O caso não é isolado. O Atlas da Violência 2018, desenvolvido pelo IPEA, indica que dos 22.918 casos de estupro apurados em 2016, 10,3% das vítimas tinham alguma deficiência. Desse total, 31,1% tinham deficiência mental e 29,6% possuíam transtorno mental. Outro dado chocante é que, entre os casos de estupro coletivo, 12,2% são contra vítimas que têm algum tipo de deficiência.
No Brasil, o estupro é historicamente pouco notificado às autoridades. O Atlas usa como base os números de órgãos de saúde, e calcula que o número real de estupros no Brasil gire entre 300 a 500 mil casos ao ano. A dificuldade para acompanhar o caso tende a aumentar quando a vítima possui algum tipo de deficiência.
Violência de conhecidos
“É uma violência que acontece no âmbito doméstico, no qual o autor mora com essa pessoa ou é um cuidador. Para identificar a agressão, é extremamente complexo: implica à vítima denunciar um familiar. Muitas vezes, a violência [contra a pessoa com deficiência, especialmente mental] é descoberta só na gravidez. É silenciosa”, explica a defensora.
Médica psiquiatra da Unicamp (Universidade de Campinas), a pesquisadora em violência sexual Cláudia de Oliveira Facuri pontua que estudos indicam de 25% a 70% de chances de uma pessoa portadora de deficiência (cognitiva, auditiva, física) sofrer violência sexual.

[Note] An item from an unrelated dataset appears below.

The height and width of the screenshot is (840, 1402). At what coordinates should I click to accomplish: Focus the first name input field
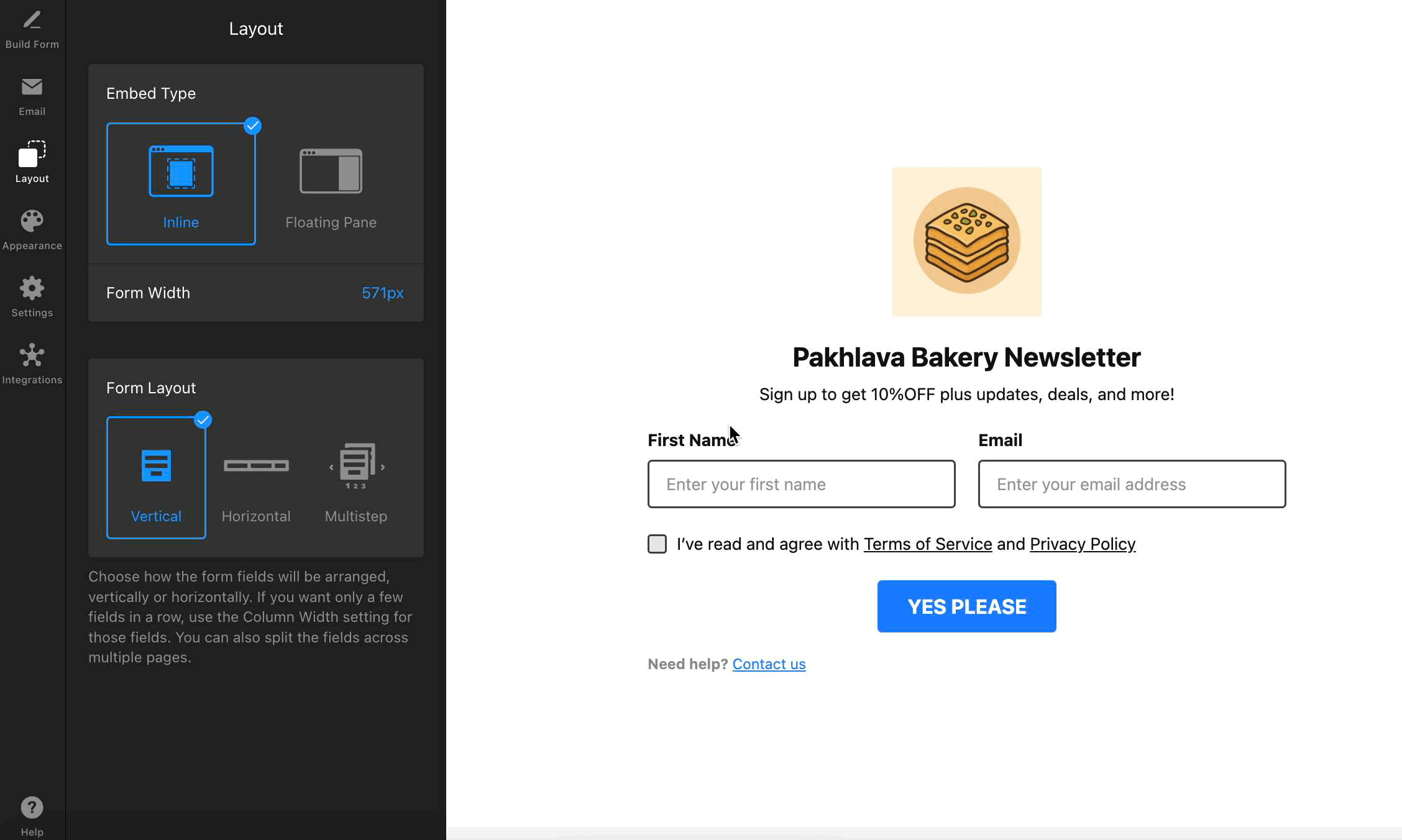pyautogui.click(x=801, y=484)
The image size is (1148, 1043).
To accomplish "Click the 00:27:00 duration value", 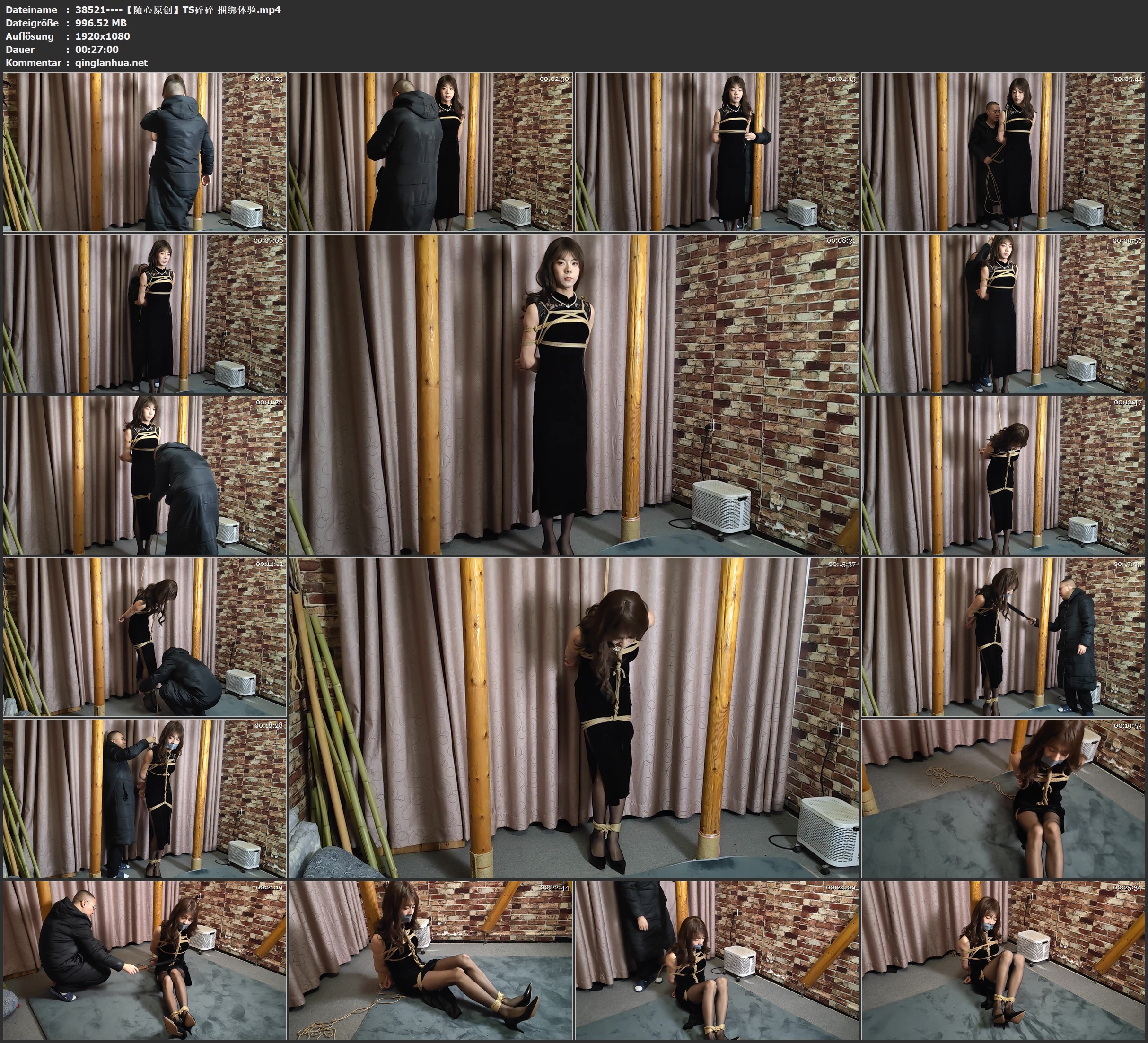I will point(97,50).
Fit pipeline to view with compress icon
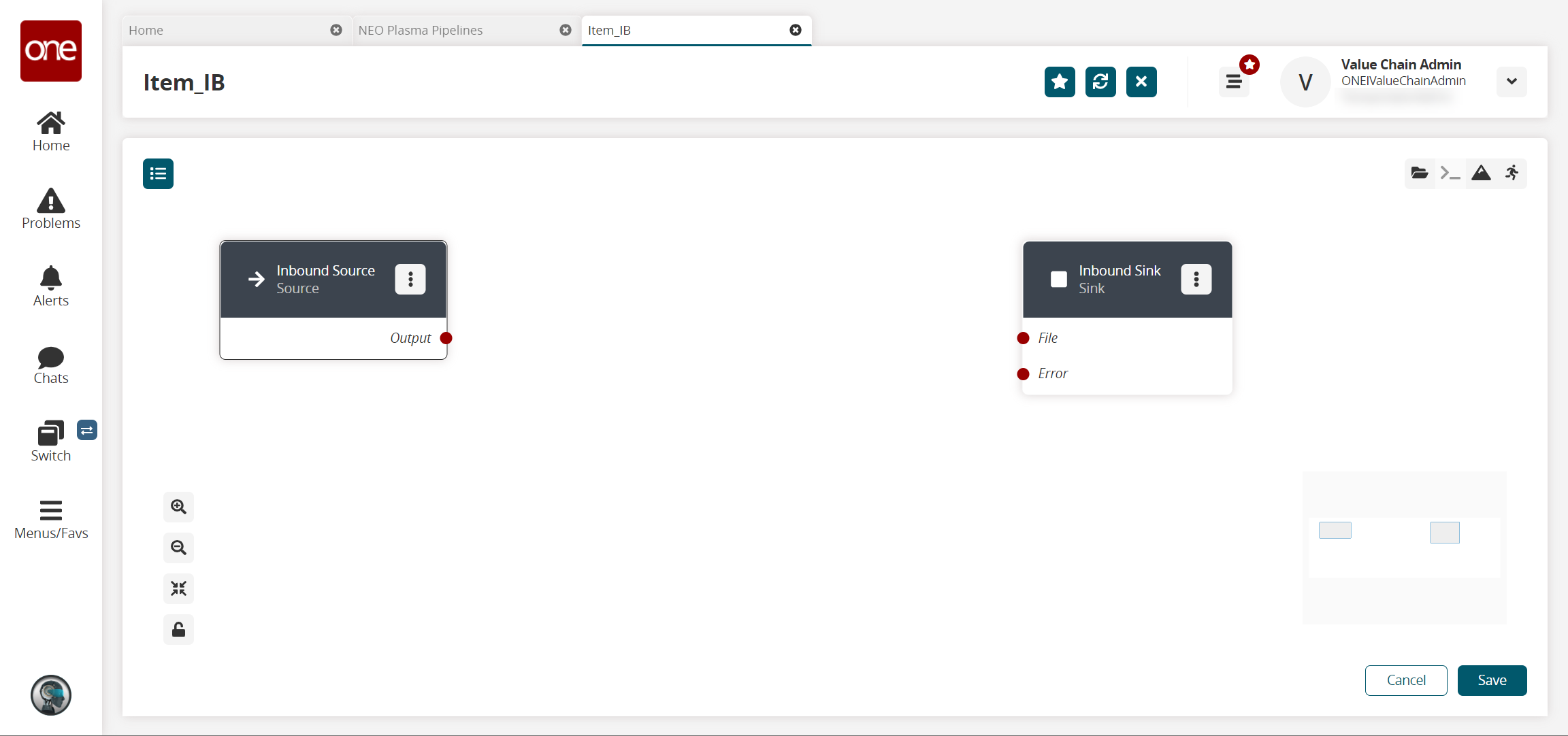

“Aqueles que cometem violência sexual contra pessoas com deficiência muitas vezes convivem socialmente com umas vítimas para acreditar que o abuso é normal e aceitável. As vítimas podem crescer sem entender a diferença entre comportamentos sexuais apropriados e inapropriados”, detalha a especialista.
Não à toa, o Atlas indica que as violências costumam ser reincidentes. De 649 pessoas com deficiência mental estupradas, 275 foram violentadas mais de uma vez.
A pesquisadora também cita problemas de acessibilidade para deficientes físicos terem acesso aos locais de denúncia, de serem desacreditas e, até mesmo, não receberem atendimento psicológico apropriado.
“Ter alguma deficiência aumenta a chance de sofrer violência, não só sexual, mas também, verbal, emocional, física e financeira.”